■ SELECTED EXTRACT:

◇ ◇ ◇ ◇ ◇

Faithfulness is a dog. The animal’s innate devotion to humans has earned it the sobriquet of being our best friend. Faithfulness is also this week’s topic in a series based on a more than two thousand year old list of attributes one can only describe as being transcendent. Who knew dogs could be ecclesiastical as well as housebroken?
The list in question was compiled by the Apostle Paul in an attempt to identify what should be innate to anyone who self-identifies as a follower of a former carpenter. Paul used fruit as his metaphor in place of my canine allusion, perhaps since it would be all the more readily applicable to the concept of a nourishing harvest to enrich the lives of others.
What the apostle sought in the performance of those he counseled was a bounty consisting of love, joy, peace, patience, kindness, goodness, faithfulness, gentleness and self-control. We can easily call these things virtues, but in this series I’ve repurposed them to be outcomes, the changes in thought and behavior resulting from experiences others have invested in us by the example of their own lives.

◇ ◇ ◇ ◇ ◇

■ PROVIDED MATERIAL:

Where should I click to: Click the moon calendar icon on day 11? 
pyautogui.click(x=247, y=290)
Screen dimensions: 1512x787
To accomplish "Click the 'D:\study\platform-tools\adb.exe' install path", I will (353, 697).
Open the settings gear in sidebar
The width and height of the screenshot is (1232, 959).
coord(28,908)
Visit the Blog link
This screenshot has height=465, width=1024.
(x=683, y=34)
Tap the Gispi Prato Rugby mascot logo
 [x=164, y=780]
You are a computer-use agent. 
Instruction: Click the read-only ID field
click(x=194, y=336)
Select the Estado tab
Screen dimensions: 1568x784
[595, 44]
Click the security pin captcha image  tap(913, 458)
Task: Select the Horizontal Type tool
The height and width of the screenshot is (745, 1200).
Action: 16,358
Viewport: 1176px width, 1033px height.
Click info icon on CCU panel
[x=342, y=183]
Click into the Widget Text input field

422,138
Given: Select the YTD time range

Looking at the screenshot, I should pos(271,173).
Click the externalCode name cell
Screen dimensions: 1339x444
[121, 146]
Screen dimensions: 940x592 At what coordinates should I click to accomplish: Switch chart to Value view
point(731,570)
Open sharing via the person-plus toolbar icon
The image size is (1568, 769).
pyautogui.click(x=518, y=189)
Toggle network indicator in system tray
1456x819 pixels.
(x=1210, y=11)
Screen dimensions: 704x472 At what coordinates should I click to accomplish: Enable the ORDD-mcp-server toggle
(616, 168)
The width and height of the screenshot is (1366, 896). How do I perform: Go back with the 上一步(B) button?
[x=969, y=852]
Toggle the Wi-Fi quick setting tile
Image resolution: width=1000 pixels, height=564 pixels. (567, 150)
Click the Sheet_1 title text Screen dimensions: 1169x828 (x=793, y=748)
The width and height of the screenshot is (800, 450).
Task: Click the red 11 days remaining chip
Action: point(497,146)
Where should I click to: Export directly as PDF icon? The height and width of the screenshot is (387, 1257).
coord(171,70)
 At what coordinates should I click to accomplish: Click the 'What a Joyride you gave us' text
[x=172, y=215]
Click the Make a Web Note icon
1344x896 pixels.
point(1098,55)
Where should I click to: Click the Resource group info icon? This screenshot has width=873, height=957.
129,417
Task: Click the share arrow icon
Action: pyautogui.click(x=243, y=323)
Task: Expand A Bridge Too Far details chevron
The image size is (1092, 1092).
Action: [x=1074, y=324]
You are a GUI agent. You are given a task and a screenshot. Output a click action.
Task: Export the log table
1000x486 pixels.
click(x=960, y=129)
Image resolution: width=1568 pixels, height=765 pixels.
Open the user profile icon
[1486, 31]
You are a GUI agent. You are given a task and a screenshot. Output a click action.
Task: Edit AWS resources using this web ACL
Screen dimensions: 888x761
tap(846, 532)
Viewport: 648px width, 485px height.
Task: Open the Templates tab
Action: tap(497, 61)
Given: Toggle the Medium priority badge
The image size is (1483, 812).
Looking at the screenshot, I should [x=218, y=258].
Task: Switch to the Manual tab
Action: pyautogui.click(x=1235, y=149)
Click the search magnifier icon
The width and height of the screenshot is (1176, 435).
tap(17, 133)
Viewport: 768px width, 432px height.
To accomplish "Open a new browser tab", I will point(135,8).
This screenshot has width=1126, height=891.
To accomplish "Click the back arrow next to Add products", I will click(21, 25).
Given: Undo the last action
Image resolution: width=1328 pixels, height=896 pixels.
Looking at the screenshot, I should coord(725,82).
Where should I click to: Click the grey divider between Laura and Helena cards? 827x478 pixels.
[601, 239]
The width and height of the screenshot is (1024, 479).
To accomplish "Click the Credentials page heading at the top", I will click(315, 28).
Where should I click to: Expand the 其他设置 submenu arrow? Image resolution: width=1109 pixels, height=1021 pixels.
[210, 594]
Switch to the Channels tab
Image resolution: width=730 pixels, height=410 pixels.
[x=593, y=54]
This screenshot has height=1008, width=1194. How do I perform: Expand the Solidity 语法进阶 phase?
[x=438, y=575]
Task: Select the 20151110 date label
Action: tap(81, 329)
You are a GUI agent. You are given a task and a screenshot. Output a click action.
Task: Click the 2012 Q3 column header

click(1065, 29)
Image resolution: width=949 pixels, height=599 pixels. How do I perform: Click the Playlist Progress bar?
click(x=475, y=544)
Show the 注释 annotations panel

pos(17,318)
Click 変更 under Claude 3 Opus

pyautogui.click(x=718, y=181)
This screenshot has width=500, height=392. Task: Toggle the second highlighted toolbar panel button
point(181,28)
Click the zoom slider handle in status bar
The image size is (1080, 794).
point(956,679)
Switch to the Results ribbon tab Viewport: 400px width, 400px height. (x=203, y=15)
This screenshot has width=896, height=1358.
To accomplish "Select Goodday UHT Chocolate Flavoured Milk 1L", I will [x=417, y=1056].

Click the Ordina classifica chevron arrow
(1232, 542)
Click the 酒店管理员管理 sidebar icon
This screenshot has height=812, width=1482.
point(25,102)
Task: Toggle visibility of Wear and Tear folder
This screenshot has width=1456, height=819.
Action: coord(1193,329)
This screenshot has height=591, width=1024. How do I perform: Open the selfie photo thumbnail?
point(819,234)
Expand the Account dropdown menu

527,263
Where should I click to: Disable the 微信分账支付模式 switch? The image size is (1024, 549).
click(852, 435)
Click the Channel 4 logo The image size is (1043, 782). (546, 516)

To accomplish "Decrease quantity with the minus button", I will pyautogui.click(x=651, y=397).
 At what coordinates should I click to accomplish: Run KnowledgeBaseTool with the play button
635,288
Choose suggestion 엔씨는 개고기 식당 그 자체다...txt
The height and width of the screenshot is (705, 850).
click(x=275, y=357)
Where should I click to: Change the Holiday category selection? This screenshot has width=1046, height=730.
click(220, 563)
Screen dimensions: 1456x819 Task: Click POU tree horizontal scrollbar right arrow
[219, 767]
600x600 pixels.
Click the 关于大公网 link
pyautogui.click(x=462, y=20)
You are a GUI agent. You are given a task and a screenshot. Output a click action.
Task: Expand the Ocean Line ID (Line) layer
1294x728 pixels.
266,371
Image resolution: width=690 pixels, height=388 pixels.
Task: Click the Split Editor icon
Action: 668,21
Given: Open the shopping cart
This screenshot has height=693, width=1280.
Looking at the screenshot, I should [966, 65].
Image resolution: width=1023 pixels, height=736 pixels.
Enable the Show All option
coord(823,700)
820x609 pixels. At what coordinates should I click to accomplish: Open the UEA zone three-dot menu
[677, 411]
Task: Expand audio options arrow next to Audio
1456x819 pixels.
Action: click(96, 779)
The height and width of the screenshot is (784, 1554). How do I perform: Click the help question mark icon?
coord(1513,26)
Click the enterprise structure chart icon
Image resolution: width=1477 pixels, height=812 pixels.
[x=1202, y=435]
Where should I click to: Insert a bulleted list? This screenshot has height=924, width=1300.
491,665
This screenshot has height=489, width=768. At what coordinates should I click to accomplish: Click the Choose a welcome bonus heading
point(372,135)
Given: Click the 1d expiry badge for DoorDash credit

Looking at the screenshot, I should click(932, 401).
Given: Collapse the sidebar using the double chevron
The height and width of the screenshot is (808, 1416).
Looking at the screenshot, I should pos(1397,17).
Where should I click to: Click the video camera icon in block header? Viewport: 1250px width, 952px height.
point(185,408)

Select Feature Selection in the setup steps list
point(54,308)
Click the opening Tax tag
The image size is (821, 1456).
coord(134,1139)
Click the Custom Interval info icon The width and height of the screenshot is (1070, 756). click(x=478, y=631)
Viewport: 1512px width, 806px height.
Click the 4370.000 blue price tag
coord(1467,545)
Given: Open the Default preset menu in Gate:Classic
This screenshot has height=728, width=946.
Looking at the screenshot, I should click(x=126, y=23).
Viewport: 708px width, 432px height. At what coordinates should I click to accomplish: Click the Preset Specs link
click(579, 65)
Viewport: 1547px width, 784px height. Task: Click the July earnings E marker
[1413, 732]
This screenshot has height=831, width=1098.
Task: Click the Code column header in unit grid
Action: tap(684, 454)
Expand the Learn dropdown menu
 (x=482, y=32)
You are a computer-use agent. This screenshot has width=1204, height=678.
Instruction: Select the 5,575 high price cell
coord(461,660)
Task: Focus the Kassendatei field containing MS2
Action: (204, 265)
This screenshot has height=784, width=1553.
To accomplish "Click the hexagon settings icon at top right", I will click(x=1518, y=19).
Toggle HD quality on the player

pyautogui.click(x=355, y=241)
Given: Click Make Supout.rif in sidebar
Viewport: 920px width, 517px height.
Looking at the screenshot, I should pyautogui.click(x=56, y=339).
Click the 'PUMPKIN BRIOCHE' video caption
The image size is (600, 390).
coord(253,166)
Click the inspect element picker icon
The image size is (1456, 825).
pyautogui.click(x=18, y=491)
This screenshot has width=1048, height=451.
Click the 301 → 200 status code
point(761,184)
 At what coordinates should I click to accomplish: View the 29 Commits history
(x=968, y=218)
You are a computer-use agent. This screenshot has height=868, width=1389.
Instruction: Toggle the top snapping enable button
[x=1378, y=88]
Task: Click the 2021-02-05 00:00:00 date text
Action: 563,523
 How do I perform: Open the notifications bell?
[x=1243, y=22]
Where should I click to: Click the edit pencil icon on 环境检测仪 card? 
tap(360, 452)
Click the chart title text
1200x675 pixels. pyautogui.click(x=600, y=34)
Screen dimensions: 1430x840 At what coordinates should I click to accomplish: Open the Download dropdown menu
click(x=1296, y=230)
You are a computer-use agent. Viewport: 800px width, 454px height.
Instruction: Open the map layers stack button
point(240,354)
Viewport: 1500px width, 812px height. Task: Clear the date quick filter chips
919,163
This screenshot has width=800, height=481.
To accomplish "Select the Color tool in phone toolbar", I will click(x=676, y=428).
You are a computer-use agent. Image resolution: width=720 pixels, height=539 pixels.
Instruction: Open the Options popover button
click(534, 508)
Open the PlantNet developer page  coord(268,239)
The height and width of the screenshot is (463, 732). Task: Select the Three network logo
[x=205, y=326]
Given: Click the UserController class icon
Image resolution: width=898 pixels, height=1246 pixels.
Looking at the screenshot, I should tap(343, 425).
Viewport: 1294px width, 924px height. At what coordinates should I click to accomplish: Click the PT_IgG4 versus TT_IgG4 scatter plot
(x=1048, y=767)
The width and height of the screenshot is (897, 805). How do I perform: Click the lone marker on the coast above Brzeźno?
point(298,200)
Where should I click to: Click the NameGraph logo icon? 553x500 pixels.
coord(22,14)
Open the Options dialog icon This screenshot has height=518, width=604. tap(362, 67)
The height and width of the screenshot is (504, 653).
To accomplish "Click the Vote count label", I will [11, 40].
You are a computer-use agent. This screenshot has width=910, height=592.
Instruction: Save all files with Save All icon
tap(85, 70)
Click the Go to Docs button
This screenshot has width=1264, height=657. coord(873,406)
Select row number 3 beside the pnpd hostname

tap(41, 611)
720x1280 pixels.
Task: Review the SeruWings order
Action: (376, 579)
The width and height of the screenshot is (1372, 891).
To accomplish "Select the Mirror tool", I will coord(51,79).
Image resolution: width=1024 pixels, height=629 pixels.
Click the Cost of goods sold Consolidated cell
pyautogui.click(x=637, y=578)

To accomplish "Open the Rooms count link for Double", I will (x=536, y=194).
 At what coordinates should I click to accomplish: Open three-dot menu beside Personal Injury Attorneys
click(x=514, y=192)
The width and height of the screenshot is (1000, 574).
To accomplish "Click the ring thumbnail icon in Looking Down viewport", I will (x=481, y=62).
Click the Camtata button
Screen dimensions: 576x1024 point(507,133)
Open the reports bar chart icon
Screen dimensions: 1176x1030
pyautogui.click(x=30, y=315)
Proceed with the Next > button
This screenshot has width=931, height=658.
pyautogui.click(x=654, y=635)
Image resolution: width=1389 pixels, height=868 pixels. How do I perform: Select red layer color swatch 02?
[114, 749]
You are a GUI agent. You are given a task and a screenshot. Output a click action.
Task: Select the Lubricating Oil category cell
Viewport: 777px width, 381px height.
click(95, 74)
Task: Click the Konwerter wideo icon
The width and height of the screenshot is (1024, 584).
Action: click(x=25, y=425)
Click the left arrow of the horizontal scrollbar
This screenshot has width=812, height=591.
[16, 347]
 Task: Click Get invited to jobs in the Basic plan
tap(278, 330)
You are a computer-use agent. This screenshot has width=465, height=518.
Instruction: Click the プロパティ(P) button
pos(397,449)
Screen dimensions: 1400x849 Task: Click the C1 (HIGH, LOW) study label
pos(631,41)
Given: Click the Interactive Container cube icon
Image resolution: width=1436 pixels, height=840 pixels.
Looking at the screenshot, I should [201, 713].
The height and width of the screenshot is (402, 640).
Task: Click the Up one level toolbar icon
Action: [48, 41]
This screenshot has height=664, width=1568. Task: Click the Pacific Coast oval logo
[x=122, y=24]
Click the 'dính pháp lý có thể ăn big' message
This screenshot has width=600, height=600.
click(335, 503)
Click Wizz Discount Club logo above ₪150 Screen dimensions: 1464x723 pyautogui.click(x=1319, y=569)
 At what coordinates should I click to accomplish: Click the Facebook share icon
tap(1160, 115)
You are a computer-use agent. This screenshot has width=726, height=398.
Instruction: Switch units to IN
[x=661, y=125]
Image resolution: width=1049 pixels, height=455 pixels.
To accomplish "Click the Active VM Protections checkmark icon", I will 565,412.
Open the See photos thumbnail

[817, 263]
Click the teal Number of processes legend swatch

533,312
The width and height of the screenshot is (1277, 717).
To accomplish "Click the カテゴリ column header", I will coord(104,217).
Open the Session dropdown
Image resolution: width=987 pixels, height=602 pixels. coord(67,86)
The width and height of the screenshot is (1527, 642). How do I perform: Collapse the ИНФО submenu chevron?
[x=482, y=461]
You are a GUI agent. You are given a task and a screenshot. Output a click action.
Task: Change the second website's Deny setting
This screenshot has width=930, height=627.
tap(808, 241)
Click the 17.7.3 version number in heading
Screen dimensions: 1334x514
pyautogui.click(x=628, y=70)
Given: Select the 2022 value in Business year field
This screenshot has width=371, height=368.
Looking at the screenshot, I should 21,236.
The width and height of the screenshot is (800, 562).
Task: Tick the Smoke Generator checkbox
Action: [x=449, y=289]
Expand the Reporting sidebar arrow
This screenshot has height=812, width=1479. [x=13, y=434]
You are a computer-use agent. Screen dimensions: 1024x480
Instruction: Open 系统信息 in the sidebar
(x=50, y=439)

◇ ◇ ◇ ◇ ◇

■ PROBLEM TO WORK ON:
Continue the essay on faithfulness from the point where it ends. The records have no connection to the text.

■ TASK RESPONSE:
We can be more humane in our exposition about faithfulness than looking solely at our canine devotees. By this I mean that we can find human examples of faithfulness, or at least attempts at this virtue, within our own two-legged species. People we might call team players are faithful, whether to their fellow team members or the cause for which the team has been assembled. Think marriage.
This two-person team pledges faithfulness to one another no matter the circumstances; wealth or poverty, health or sickness, joy or sorrow, happiness or despair. We old dogs even pledged our sexual fidelity to our partner by making the commitment to forsake all others, a declaration often missing from today’s wedding vows – a hedge indicating faithfulness may have its limits.
We are a situational people. Ethics, morals (if you allow for them), and commitments hinge on specific situations. We boast of these things when they are convenient, but eschew them when not. Often this means when are in the presence of those whose politics are more confrontational than our own.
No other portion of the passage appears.